Rice-sized baby mantis shrimp throw a powerful punch

Tiny and transparent mantis shrimp larvae provide insights into the mechanisms behind ultra-fast movements. Researchers can see muscles contract to slightly deform the exoskeleton and lock the arm in striking position. (Credit: Jacob Harrison)

Even when they are smaller than a short grain of rice, larvae of the Philippine mantis shrimp display ultra-fast movements, according to a new study.

Their ultra-fast punching appendages measure less than 1 millimeter (0.039 inches), and develop right when the larva exhausts its yolk reserves, moves away from its nest, and out into the big wide sea. It immediately begins preying on organisms smaller than a grain of sand.
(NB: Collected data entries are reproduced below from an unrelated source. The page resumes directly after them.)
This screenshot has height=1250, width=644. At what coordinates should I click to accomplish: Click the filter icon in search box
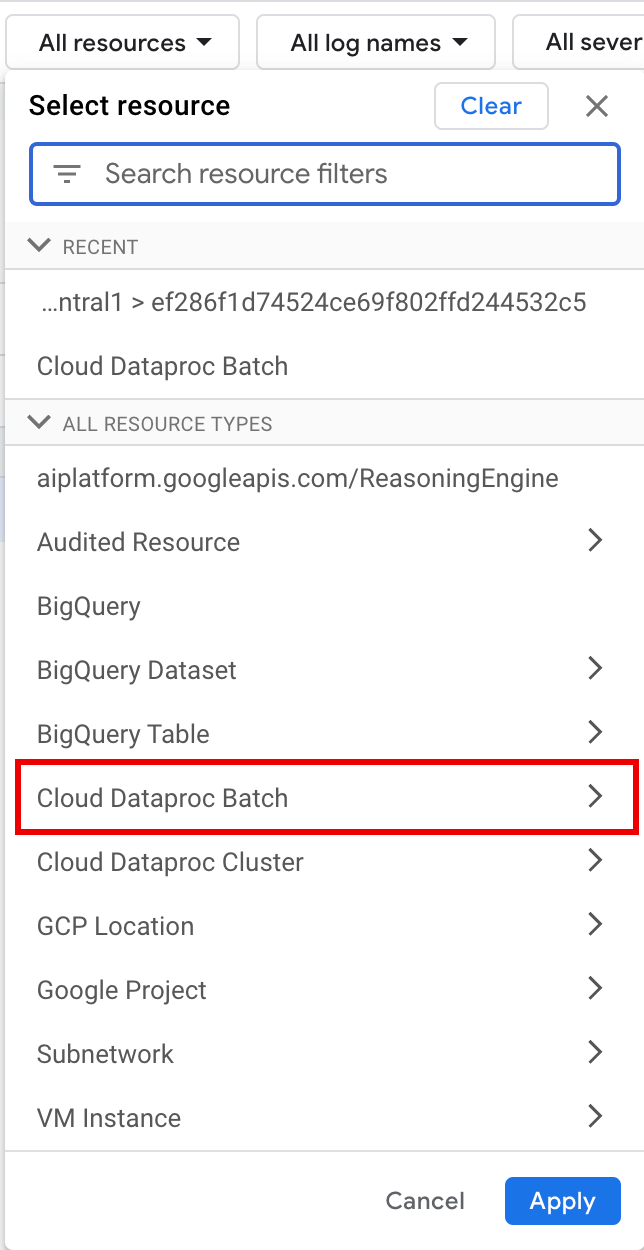pos(67,175)
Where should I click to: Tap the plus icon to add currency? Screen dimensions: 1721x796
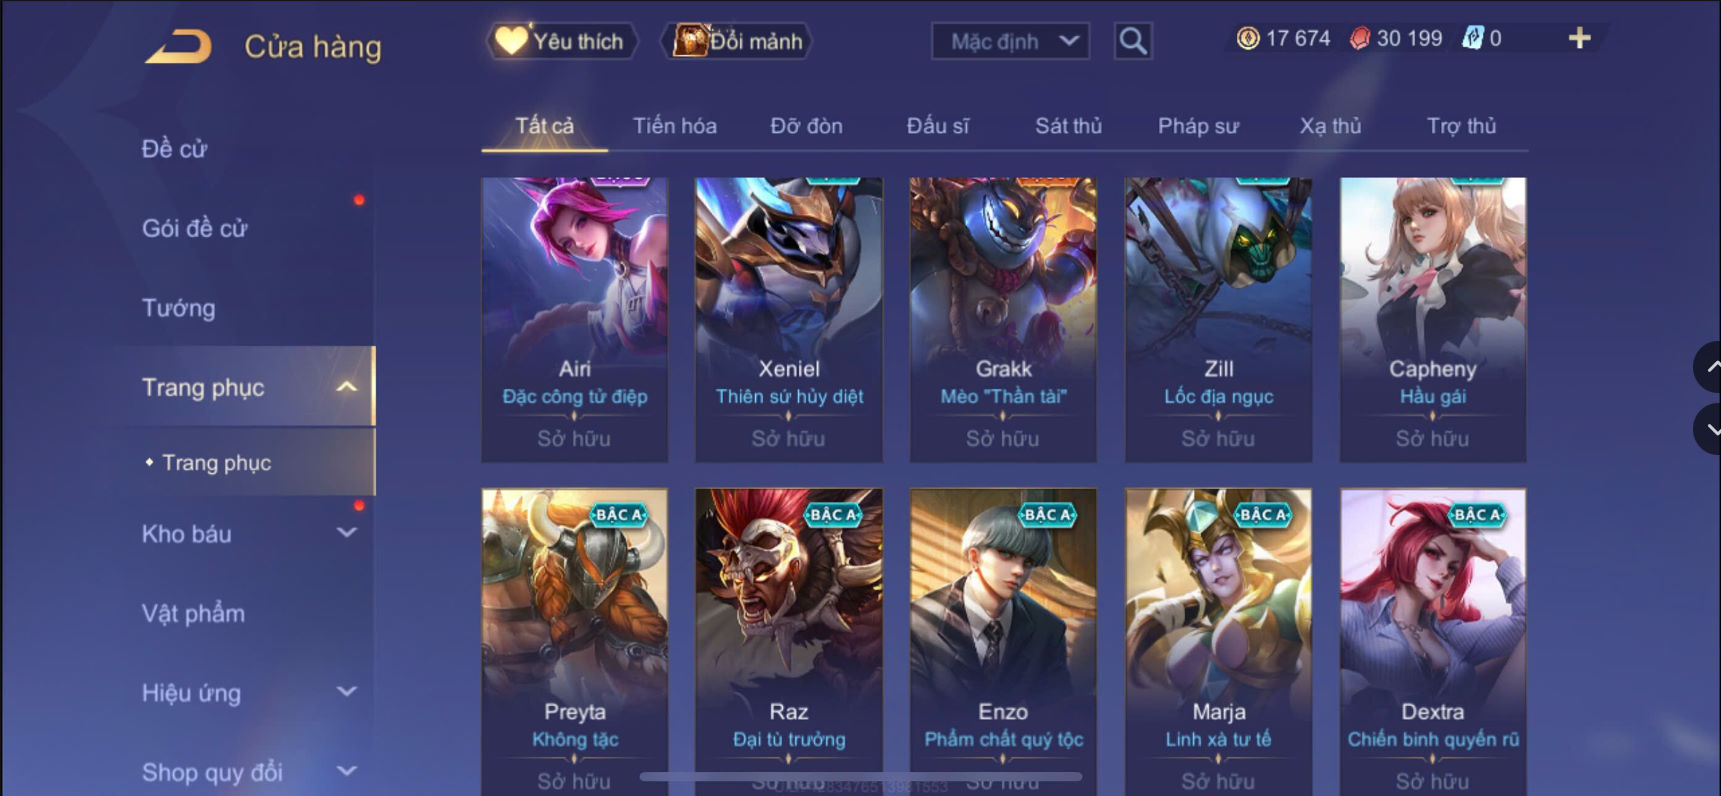click(x=1579, y=38)
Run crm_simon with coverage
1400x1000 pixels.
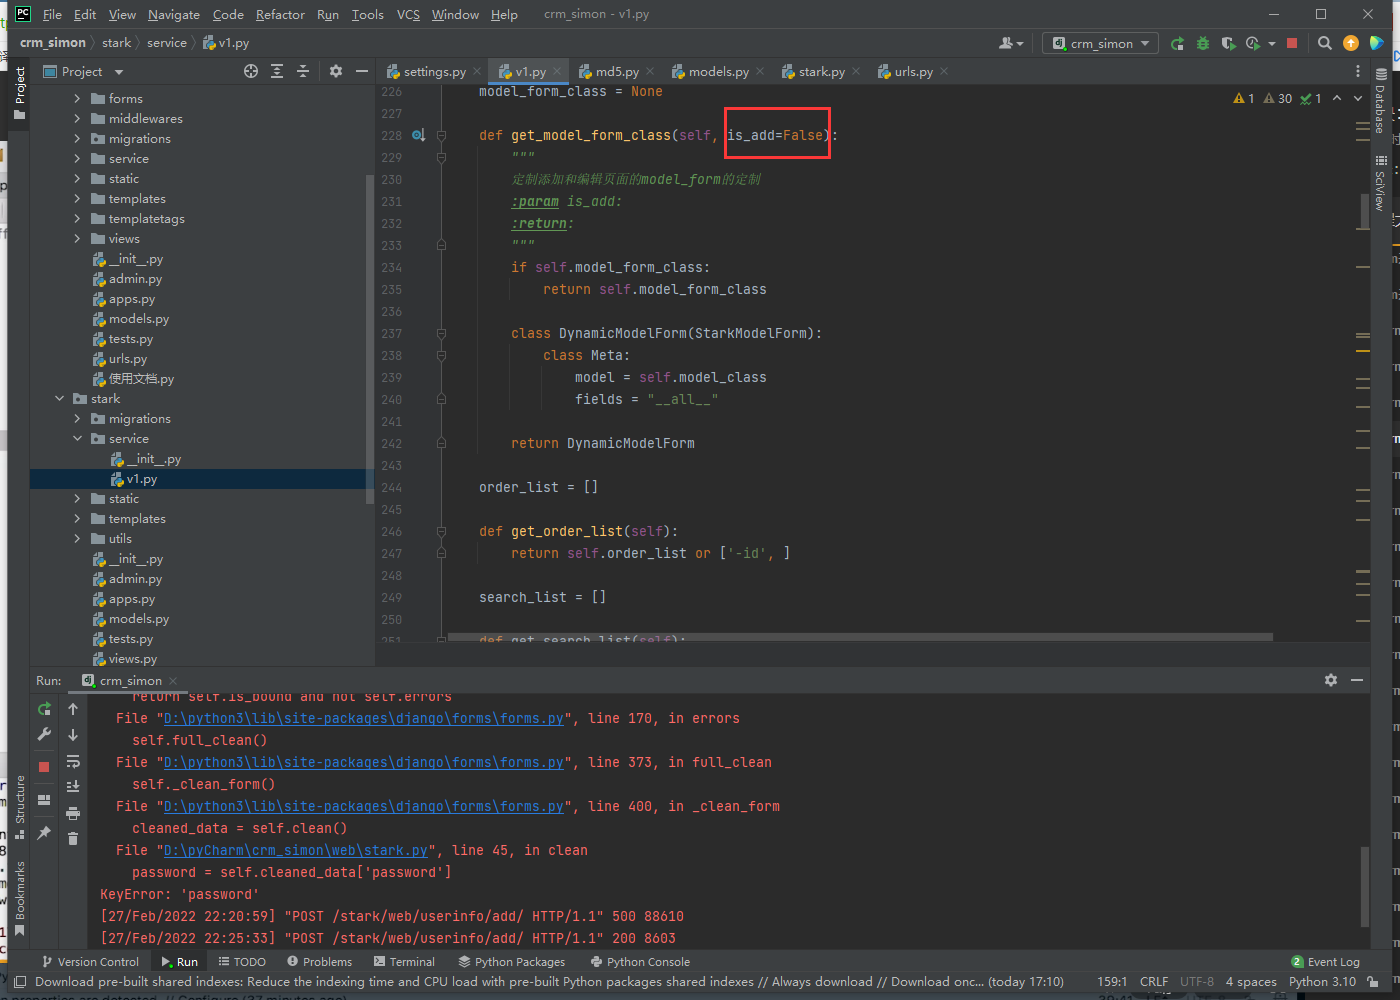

Although they accelerate their arms almost 100 times faster than a Formula One car, Philippine mantis shrimp (Gonodactylaceus falcatus) larvae are slower than larger adults, which goes against the theoretical expectation that smaller is always faster.

“They’re producing amazing speeds and impressive accelerations relative to their body size, but they’re not as fast as adults,” says lead author Jacob Harrison, a PhD candidate in biology at Duke University.

Mantis shrimps achieve their ultra-fast movements through a tiny spring-actuated mechanism hidden in their punching appendage. A muscle contracts, deforming a tiny segment of their exoskeleton—the rigid cuticle that covers their body. This contraction allows elastic energy to be stored in the locked joint. Once the latch releases, the exoskeleton springs back into its natural position, violently propelling the appendage forward with ultra-fast speeds.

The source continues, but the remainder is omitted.